- EXERCISE BRIEF -
From the line that contains "The image size is (1037, 804)." to the final line of the entries, return every line exactly and leave out all others.

BEGIN SUPPLIED ENTRIES

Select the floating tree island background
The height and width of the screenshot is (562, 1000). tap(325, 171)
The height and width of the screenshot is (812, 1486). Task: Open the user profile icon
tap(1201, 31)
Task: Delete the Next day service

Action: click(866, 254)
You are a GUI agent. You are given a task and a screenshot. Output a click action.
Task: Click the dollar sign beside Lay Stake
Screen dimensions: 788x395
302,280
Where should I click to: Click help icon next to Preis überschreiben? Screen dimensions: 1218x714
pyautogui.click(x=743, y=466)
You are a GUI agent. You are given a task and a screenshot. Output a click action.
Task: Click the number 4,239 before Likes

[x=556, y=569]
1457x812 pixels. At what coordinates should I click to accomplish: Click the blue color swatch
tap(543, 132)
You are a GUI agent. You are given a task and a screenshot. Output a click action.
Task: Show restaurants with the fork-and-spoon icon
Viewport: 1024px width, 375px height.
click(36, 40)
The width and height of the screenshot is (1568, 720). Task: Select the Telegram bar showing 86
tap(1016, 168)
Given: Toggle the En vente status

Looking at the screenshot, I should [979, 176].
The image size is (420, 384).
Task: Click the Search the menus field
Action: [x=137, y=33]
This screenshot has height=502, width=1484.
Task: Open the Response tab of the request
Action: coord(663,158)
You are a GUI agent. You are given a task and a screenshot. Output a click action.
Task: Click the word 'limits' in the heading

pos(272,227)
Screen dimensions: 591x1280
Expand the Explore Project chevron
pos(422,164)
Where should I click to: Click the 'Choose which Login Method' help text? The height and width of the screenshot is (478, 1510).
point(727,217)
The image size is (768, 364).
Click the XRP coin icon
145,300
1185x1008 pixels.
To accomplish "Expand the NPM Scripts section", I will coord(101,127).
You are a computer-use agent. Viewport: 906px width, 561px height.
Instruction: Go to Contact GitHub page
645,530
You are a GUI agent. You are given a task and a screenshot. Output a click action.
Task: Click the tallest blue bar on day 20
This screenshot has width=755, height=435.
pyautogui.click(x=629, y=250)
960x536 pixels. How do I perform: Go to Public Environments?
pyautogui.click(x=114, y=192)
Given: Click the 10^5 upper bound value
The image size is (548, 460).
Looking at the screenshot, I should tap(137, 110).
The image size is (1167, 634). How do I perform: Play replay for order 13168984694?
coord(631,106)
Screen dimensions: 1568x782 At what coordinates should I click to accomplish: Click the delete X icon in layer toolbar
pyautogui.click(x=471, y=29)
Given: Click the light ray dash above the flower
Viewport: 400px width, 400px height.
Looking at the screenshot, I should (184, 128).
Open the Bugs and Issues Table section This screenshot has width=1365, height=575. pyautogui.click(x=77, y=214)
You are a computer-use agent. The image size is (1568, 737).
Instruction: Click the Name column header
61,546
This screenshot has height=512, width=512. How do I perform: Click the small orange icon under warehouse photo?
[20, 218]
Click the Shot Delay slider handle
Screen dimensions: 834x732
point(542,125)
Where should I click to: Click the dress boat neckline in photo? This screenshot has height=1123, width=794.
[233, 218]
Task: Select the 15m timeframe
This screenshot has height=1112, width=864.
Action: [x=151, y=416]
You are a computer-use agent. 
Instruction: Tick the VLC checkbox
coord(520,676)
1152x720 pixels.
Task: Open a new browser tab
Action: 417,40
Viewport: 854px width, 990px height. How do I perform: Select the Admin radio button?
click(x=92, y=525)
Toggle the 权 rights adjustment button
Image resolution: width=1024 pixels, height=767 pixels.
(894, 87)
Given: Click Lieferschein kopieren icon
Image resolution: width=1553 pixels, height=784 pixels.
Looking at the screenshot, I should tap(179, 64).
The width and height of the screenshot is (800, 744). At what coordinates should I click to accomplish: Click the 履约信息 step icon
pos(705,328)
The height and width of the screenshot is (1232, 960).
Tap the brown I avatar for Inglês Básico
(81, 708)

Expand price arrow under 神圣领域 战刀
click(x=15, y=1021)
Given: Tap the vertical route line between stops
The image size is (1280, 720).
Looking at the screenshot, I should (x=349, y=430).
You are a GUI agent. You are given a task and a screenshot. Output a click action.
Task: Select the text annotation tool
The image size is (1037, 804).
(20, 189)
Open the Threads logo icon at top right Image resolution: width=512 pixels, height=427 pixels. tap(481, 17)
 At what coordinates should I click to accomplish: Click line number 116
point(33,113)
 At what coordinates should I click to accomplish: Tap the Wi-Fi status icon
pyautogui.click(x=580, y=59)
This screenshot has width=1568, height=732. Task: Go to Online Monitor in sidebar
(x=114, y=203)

END SUPPLIED ENTRIES

- RESULT -
The image size is (1037, 804).
(20, 189)
Open the Threads logo icon at top right Image resolution: width=512 pixels, height=427 pixels. tap(481, 17)
 At what coordinates should I click to accomplish: Click line number 116
point(33,113)
 At what coordinates should I click to accomplish: Tap the Wi-Fi status icon
pyautogui.click(x=580, y=59)
This screenshot has width=1568, height=732. Task: Go to Online Monitor in sidebar
(x=114, y=203)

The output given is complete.